The typhoons that ravaged the country at the end of last year and early this year impacted on jobs, such that the unemployment rate rose to 6.6 percent in January, the government reported Tuesday.
The Philippine Statistics Authority’s (PSA) January 2017 Labor Force Survey (LFS) showed that the jobless rate increased from 5.7 percent a year ago.
In a statement, state planning agency National Economic and Development Authority said the employment rate of 94.3 percent translated into 39.3 million employed Filipinos in January, lower than the 40.6 million employed a year ago.
“We mainly observe the employment losses in the agriculture sector, which has been affected by typhoons ‘Nina’ and ‘Auring’ that hit our country last December and January,” Socioeconomic Planning Secretary Ernesto M. Pernia said.
“The agriculture sector accounts for the second largest share of total employment at 25.5 percent, which has shed an estimated 882,000 workers or two-thirds of the employment losses,” said Pernia, who also heads Neda.
As such, “the government must focus interventions to diversify the sources of income of our workers in the agriculture sector, increase labor participation of women and address youth unemployment and underutilization,” he said.
Also, Neda said the higher unemployment rate in January was likewise partly due to temporary election-related jobs, which increased early last year ahead of the May 2016 polls.
Neda noted that the jobless rate also inched up in January 2011 or after the 2010 national elections.
Low educational attainment also figured as a reason for unemployment. “The increase in unemployed Filipinos came from those with elementary education only (up by 128,000), followed by those with high school education (up by 88,000),” Neda noted.

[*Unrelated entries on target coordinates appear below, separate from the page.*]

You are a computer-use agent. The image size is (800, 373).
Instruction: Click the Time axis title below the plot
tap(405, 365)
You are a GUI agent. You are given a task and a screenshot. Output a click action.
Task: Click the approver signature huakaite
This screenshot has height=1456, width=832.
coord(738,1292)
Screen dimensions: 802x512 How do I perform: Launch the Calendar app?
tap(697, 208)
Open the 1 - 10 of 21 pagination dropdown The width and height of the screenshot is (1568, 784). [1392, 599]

“Youth and adult unemployment rates also went up to 15.6 percent and 4.8 percent, respectively, but the bulk of the increase in the unemployed came from adult workers (up by 181,000),” Neda added.
Pernia expects the Duterte administration’s planned infrastructure buildup to create more jobs. “The prospects for job generation may be enhanced with the long pipeline of infrastructure projects for implementation on a 24/7 work mode basis under the current administration,” he said.

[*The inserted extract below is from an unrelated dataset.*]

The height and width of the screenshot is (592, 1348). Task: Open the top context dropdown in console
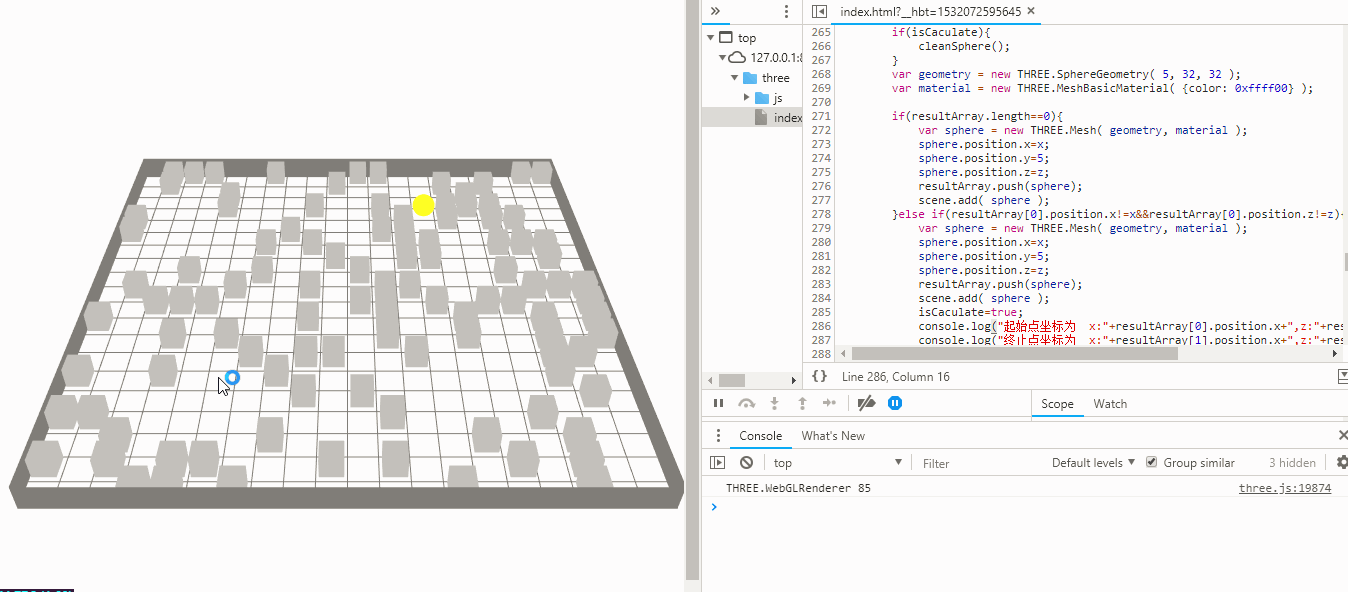tap(837, 463)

“Given that several of these projects are going to be foreign-funded, the government must see to it that foreign contractors are made to agree to recruit technical and blue-color workers who are available in the domestic labor market,” Pernia added.
Part of the plan to make the six years of the Duterte administration a so-called “golden age of infrastructure” was spending P847.2 billion or 5.2 percent of the gross domestic product (GDP) on infrastructure this year alone.
The budget for infrastructure expenditures in 2017 accounted for a fourth of the total and was 13.8-percent bigger than last year’s program.
As for high unemployment among the youth, Pernia said the administration’s development blueprint had proposed solutions to this problem. “Critical interventions to address youth unemployment are enumerated in the Philippine Development Plan 2017-2022, particularly to reduce the number of the youth who are neither studying nor employed nor in training.”